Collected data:
------------------------------------------------------------------------

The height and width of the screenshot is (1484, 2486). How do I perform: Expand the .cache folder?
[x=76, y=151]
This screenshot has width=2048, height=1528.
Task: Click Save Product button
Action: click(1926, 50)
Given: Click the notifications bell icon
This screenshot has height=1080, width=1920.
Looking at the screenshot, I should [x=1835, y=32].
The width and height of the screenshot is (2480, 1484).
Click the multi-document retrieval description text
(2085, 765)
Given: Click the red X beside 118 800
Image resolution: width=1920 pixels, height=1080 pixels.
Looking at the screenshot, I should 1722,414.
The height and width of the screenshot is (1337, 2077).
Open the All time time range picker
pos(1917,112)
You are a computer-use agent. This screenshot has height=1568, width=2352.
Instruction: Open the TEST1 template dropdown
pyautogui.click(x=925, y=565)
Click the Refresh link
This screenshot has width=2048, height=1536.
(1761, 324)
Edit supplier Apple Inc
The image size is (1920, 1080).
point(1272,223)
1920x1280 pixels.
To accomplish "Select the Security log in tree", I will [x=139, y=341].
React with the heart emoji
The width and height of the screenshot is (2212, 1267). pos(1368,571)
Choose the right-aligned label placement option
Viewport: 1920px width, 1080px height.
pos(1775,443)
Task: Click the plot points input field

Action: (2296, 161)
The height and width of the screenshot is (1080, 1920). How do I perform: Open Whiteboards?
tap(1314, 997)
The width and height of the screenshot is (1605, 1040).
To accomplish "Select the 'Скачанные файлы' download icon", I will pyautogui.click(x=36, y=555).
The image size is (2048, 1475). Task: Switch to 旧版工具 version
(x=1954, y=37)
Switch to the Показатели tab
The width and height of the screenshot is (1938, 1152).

------------------------------------------------------------------------

HOW TO COMPLETE THIS TASK:
Copy every line from the entries that contains the word "icon".

ANSWER TO THE PROBLEM:
Given: Click the notifications bell icon
To accomplish "Select the 'Скачанные файлы' download icon", I will pyautogui.click(x=36, y=555).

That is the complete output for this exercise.